Indeed, Wilson’s poetry was not such as we would have looked for from one who was a “varra bad un to lick” at a wrestling bout, and who made the splinters fly when his bludgeon went thwacking into a page of controversial prose. His verse is tender; it is graceful; it is delicate; it is full of languors too; and it is tiresome—a gentle girlish treble of sound it has, that you can hardly associate with this brawny mass of manhood.
Wilson in Scotland.
But all that delightful life amidst the woods of Elleray—with its game-cocks, and boats, and mountain rambles, and shouted chorus of Prometheus—comes to a sharp end. The inherited fortune of the poet, by some criminal carelessness or knavery of a relative, goes in a day; and our fine stalwart wrestler must go to Edinboro’ to wrestle with the fates. There he coquets for a time with law; but presently falls into pleasant affiliation with old Mr. Blackwood (who was a remarkable man in his way) in the conduct of his magazine. And then came the trumpet blasts of mingled wit, bravado, and tenderness, which broke into those pages, and which made young college men in England or Scotland or America, fling up their hats for Christopher North. Not altogether a safe guide, I think, as a rhetorician; too much bounce in him; too little self-restraint; too much of glitter and iridescence; but, on the other hand—bating some blackguardism—he is brimful of life and heartiness and merriment—lighted up with scholarly hues of color.

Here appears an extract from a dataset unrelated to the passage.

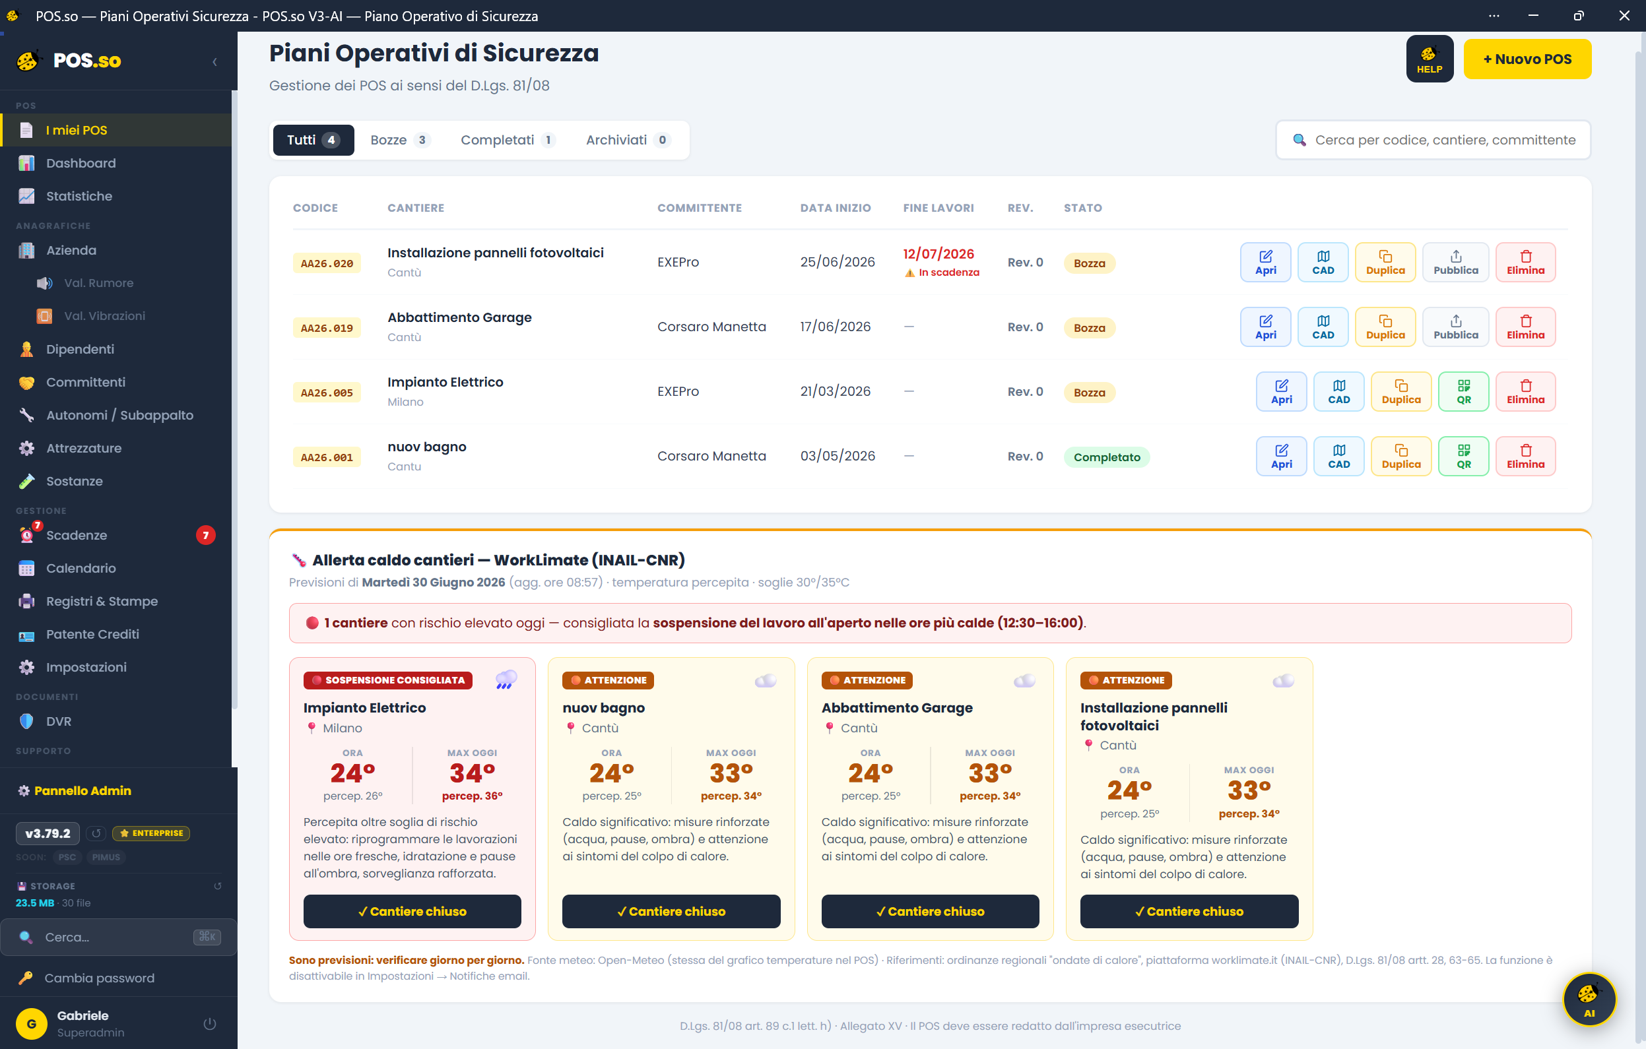Click the logout power icon beside Gabriele
1646x1049 pixels.
tap(210, 1023)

There was associated with Wilson in those days, in work upon Blackwood, a young man—whom we may possibly not have occasion to speak of again, and yet who is worthy of mention. I mean J. G. Lockhart,[15] who afterwards became son-in-law and the biographer of Walter Scott—a slight young fellow in that day, very erect and prim; wearing his hat well forward on his heavy brows, and so shading a face that was thin, clean cut, handsome, and which had almost the darkness of a Spaniard’s. He put his rapier-like thrusts into a good many papers which the two wrought at together. All his life he loved literary digs with his stiletto—which was very sharp—and when he left Edinboro’ to edit the Quarterly Review in London (as he did in after days) he took his stiletto with him. There are scenes in that unevenly written Lockhart story of Adam Blair—hardly known now—which for thrilling passion, blazing out of clear sufficiencies of occasion, would compare well with kindred scenes of Scott’s own, and which score deeper colorings of human woe and loves and remorse than belong to most modern stories; not lighted, indeed, with humor; not entertaining with anecdote; not embroidered with archæologic knowledge; not rattling with coruscating social fireworks, but—subtle, psychologic, touching the very marrow of our common manhood with a pen both sharp and fine. We remember him, however, most gratefully as the charming biographer of Scott, and as the accomplished translator of certain Spanish ballads into which he has put—under flowing English verse—all the clashing of Cordovan castanets, and all the jingle of the war stirrups of the Moors.